━━━ Passage for review ━━━

About

 

Today, there are over 350,000 service women and 2 million women veterans in the United States – the highest number ever in history. Their voices must be heard. Women have served and fought in every conflict since the American Revolution. Despite their critical contributions to our national security, women continue to face barriers. These barriers exist both in the military and when they leave military service when accessing the VA benefits and services they have earned.

The Service Women’s Action Network (SWAN) is the voice of all military women – past, present, and future. We are a member-driven community network advocating for the individual and collective needs of service women. SWAN’s priorities are guided by our members, who include thousands of women and men, service members, and civilians alike.

We are committed to seeing that all service women receive the opportunities, protections, benefits, and respect they deserve. Our goal is to ensure all service women and women veterans have access to the information, tools, and support they need to reach their personal and professional goals.

━━━

Exercise: Can you carry on the passage about the Service Women's Action Network, picking up right after its final sentence? The rows that come next have no connection to the passage about the Service Women's Action Network.

━━━ Records provided ━━━

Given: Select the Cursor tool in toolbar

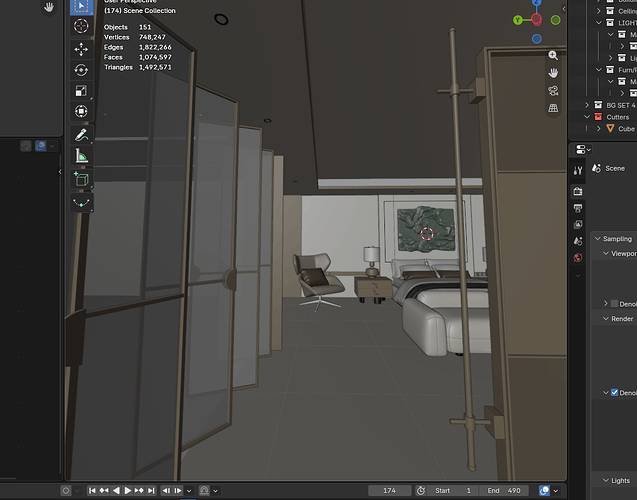Looking at the screenshot, I should pyautogui.click(x=81, y=26).
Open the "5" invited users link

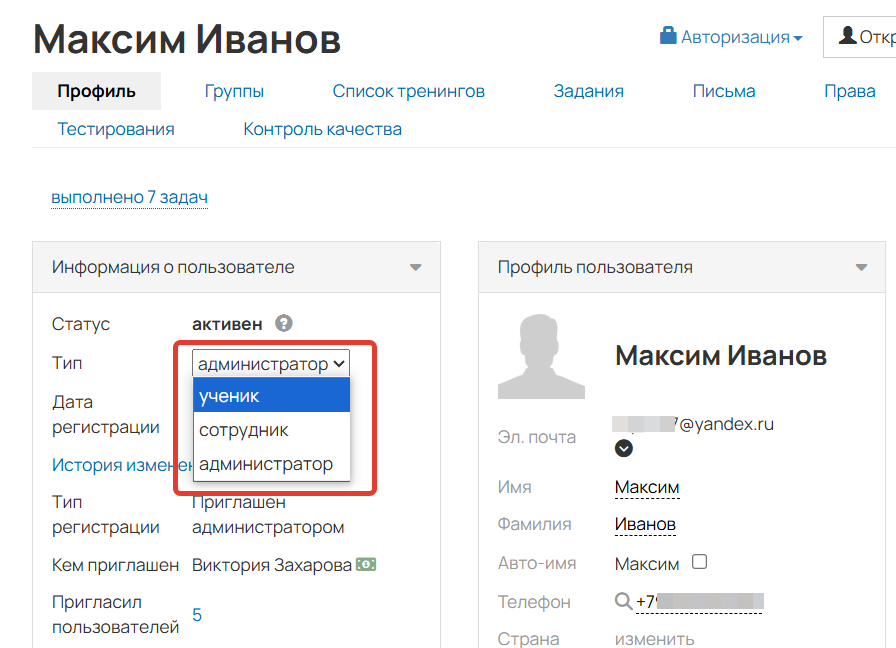(196, 614)
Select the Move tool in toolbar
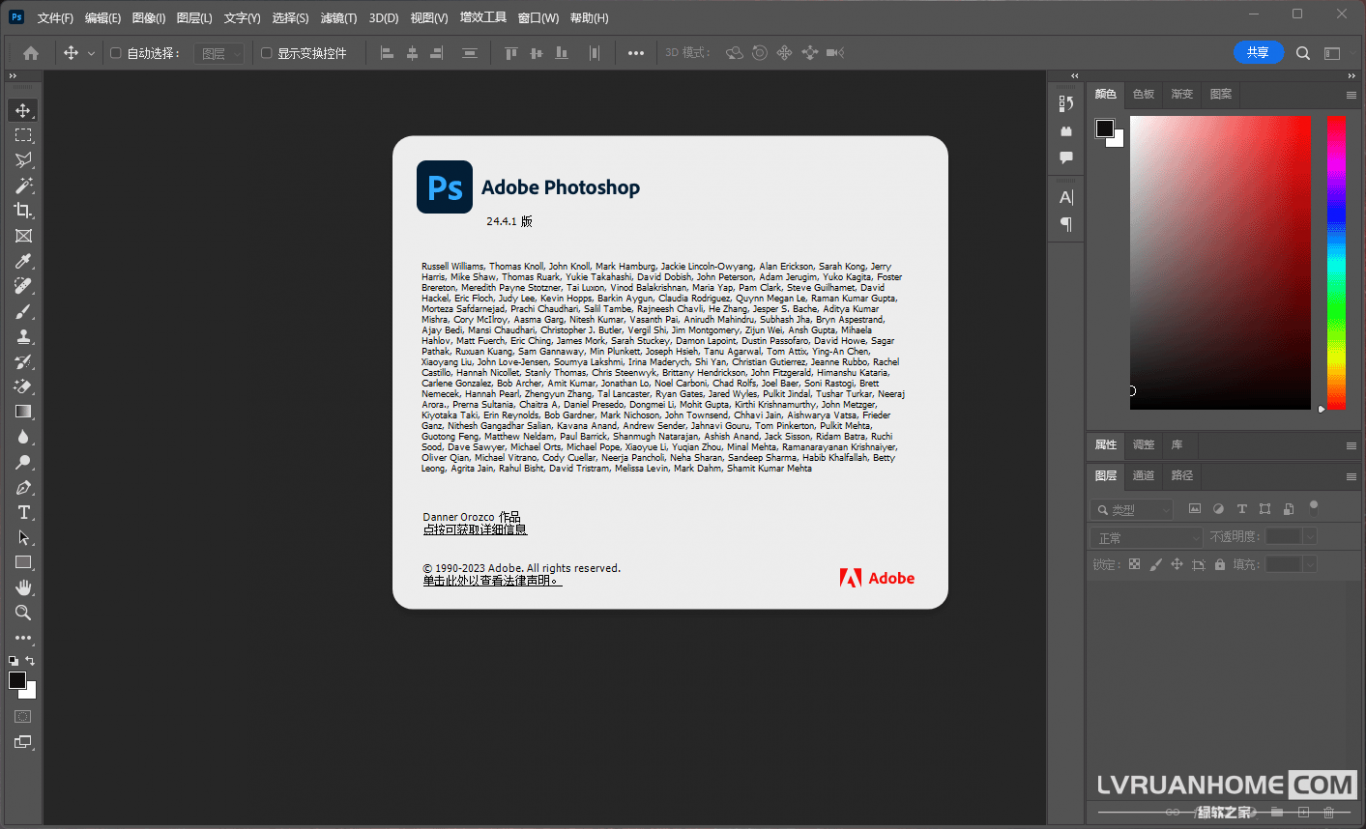The height and width of the screenshot is (829, 1366). (x=23, y=110)
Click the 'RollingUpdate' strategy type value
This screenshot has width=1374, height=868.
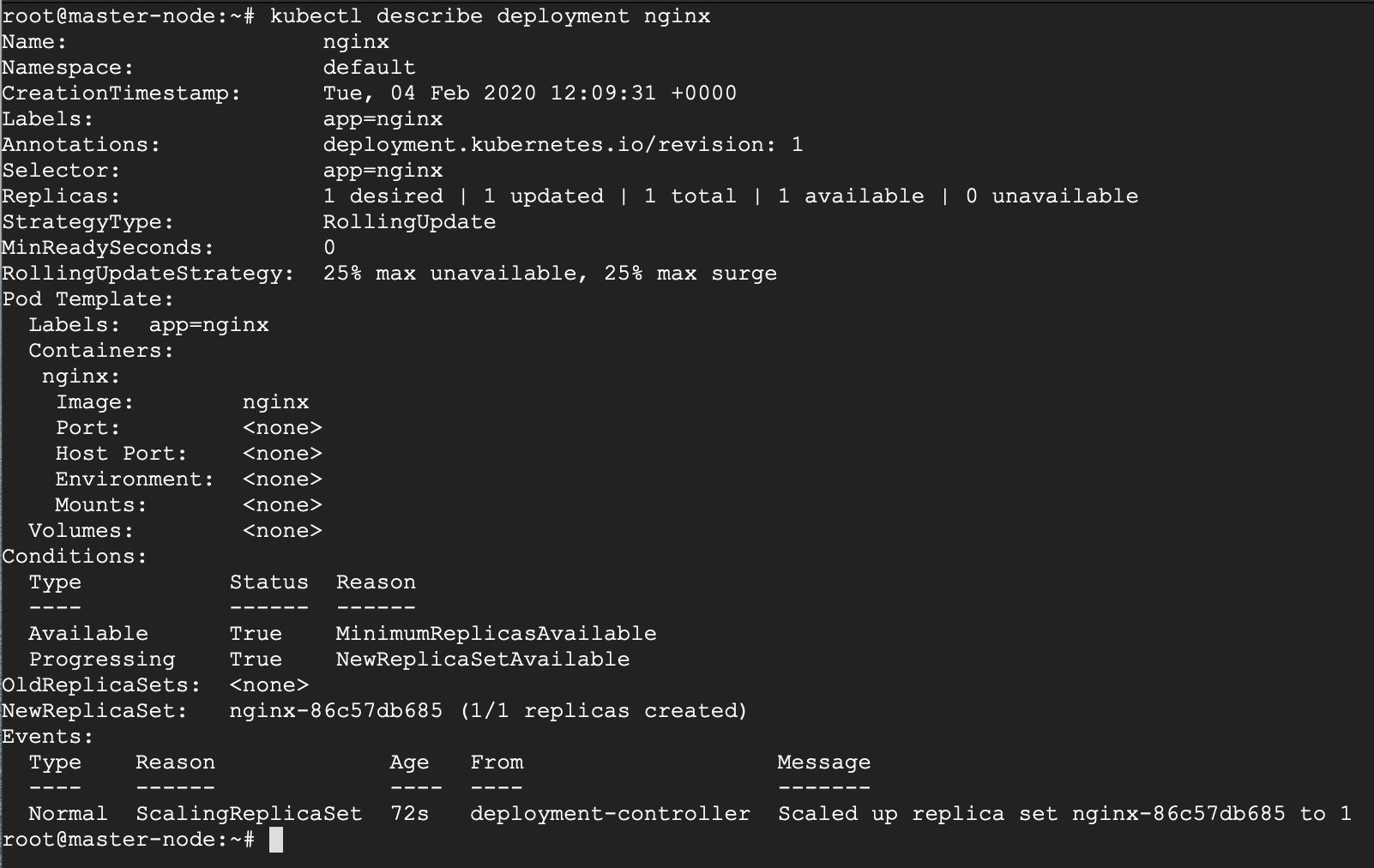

━━━

Exercise answer:
Since our founding in 2007, SWAN has been the only organization that advocates for and supports the needs of both service women and women veterans, regardless of rank, military branch, or years of experience. With over 40,000 nonprofits in America working to serve the needs of veterans and military personnel, this is an important distinction. While women service members and veterans have benefited from many support programs, the majority of them are still designed, by default, to meet the needs of men. We’re making sure that changes.

SWAN has played a significant role in shaping the outcome of many important issues affecting military women. Our efforts include opening all military jobs to service women, expanding access to services for a broad range of reproductive healthcare services, working to hold sex offenders accountable in the military justice system and eliminating barriers to disability claims for those who have experienced military sexual trauma. But our work is not done.

Our Mission

 

Advocate

SWAN is the driving force behind laws and policies that seek to change military culture, increase opportunities for women, eliminate sexual violence, and adequately address the needs of women veterans.

Connect

SWAN brings together military women and organizations across the country to amplify the voices of service women on a national scale through media, networking events, and coalition partners that unite local women veteran organizations around the country.

Support

SWAN has developed a network of vetted resources that are uniquely qualified to address challenges service women face including access to healthcare, housing, workplace discrimination, caseworkers, family and financial services, employment and transition, legal services and alternative therapies.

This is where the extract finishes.